The United States Justice Department’s Civil Division alleged that Kmart had committed fraud against the government by its attempt to use medial coupons and gasoline discounts to induce the Medicare beneficiaries to use Kmart pharmacies. The government alleged that from June of 2011 until June of 2014, Kmart allowed customers to use coupons issued out by drug manufacturers when paying for their medicine. The coupons allowed many customers to avoid co-pays all together when purchasing the medicine of a few name brad manufacturers. Such inducement is not allowed under the Medicare program as Medicare strictly bans attempts to influence the purchasing decisions of beneficiaries. The government claimed that by making name brand drug co-pays more affordable, the average beneficiary selected the name brad over generic drugs. This was barred because the government then had to pay the total cost of the expensive name brand drugs over the cost of more affordable generic drugs, and beneficiaries received no medical benefit from the more expensive versions of their medicine. The government further alleged that Kmart used several discounts on gasoline to influence Medicare beneficiaries to fill prescriptions at Kmart. Kmart offered beneficiaries discounts on gasoline at local participating gas stations when prescriptions were filled at their locations.

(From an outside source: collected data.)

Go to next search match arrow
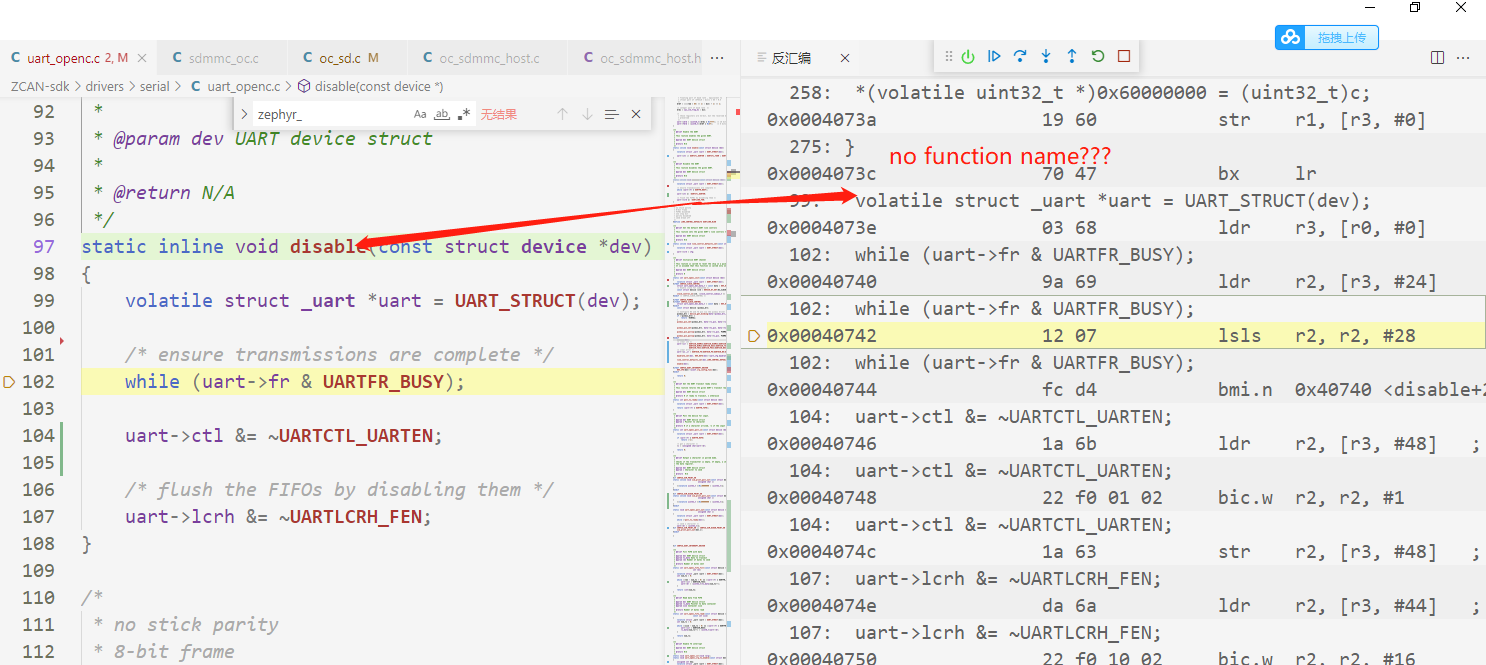Screen dimensions: 1486x665 pos(587,113)
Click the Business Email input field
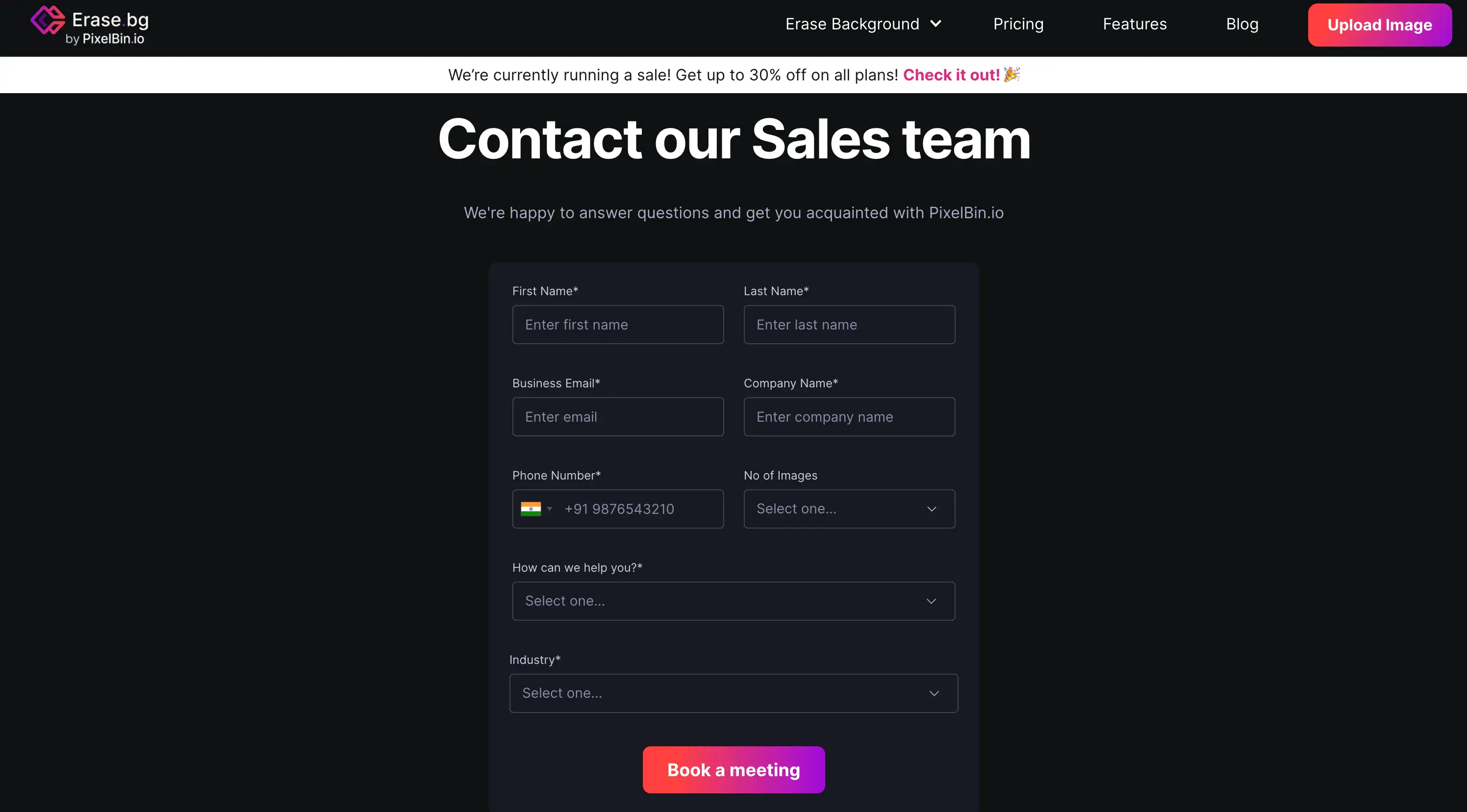1467x812 pixels. (x=618, y=416)
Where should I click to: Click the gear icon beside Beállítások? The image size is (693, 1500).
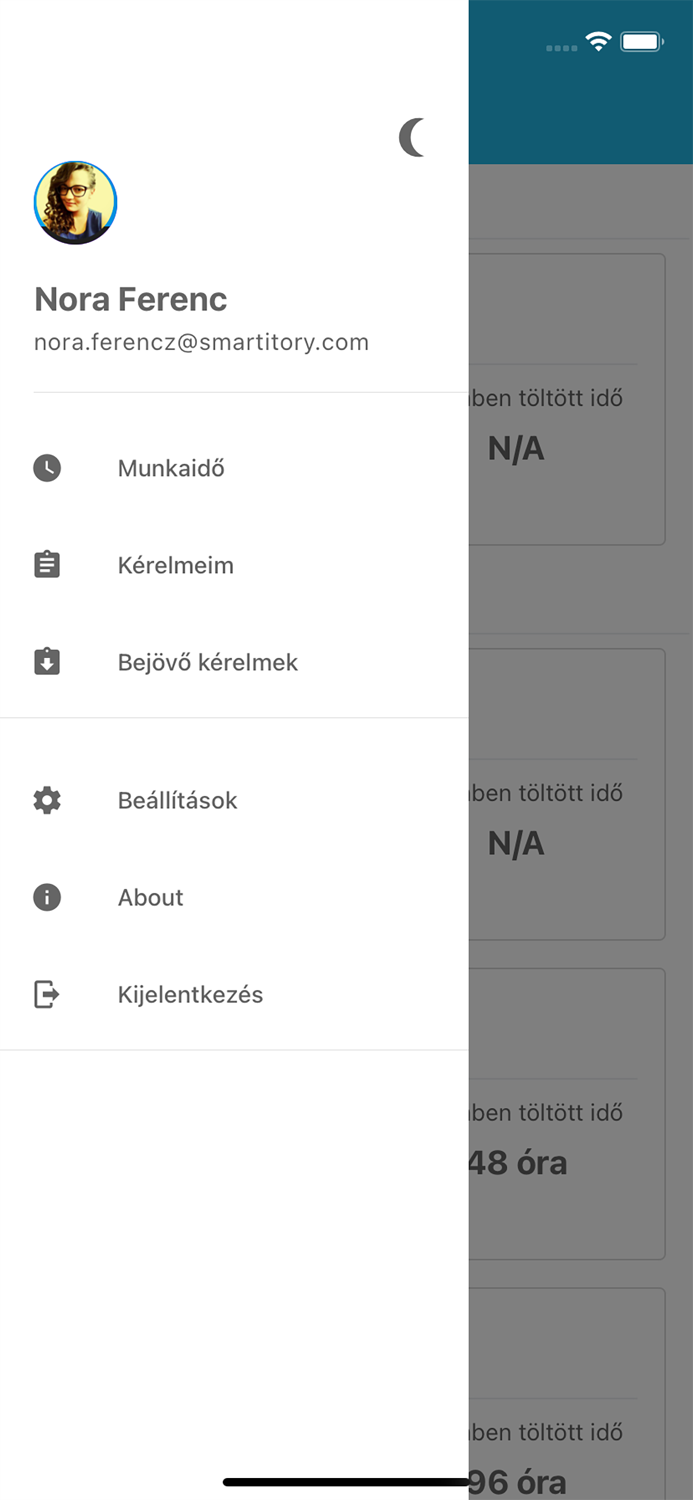point(47,800)
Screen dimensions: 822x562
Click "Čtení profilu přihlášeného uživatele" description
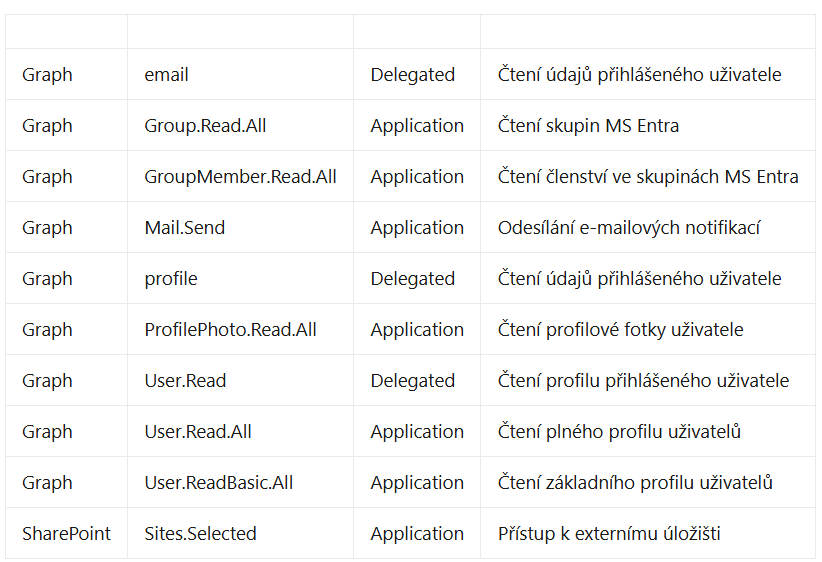643,381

The alleged fraud was brought to light by whistleblower Joshua Leighr. Leighr had formerly been a pharmacist at a Kmart pharmacy. He brought the claim forward with the assistance of his own attorney, on behalf of the U.S. government. Under the FCA whistleblowers can receive as much as 30% of any settlement or damages resulting from their suit. Leighr will receive nearly a quarter of a million dollars for his role in bringing the fraud to the government’s attention.
This suit represents one of many allegations of FCA fraud committed by Kmart. In August of this same year, an Illinois federal court held that Kmart had violated the FCA by submitting inflated claims to Medicare. It was alleged that Kmart submitted inflated bills by charging customers paying with cash less for medicine. In one example, Kmart sold a generic version of the medicine Zocor to a customer for $5 dollars and then billed Medicare at a price of $152.97 for the sale. In October of 2013, Kmart paid more than $2.5 million to settle allegations that it violated the FCA by partially filling pharmacy prescriptions. In that suit, it was alleged that Kmart committed fraud against Medicare, Tricare, and the Federal Employee health Benefits Program by giving beneficiaries only a portion of their prescription but then charging the government for the cost of a complete prescription. The remaining portion of the prescriptions were returned to the pharmacy stock and then sold out to other customers. In 2008, Kmart faced a suit that alleged its pharmacies were charging Medicare beneficiaries at significantly higher prices than privately insured individuals. The inflated pricing was present in Kmart stores nationwide.
The government’s Medicare and Medicaid programs are vulnerable to fraud but the government remains committed to fighting it. The most important government tool in combatting fraud remains the whistleblowers who step up and bring questionable Medicare billing practices to light. Since 2009, whistleblowers have helped the government recover nearly $16 billion of taxpayer’s money.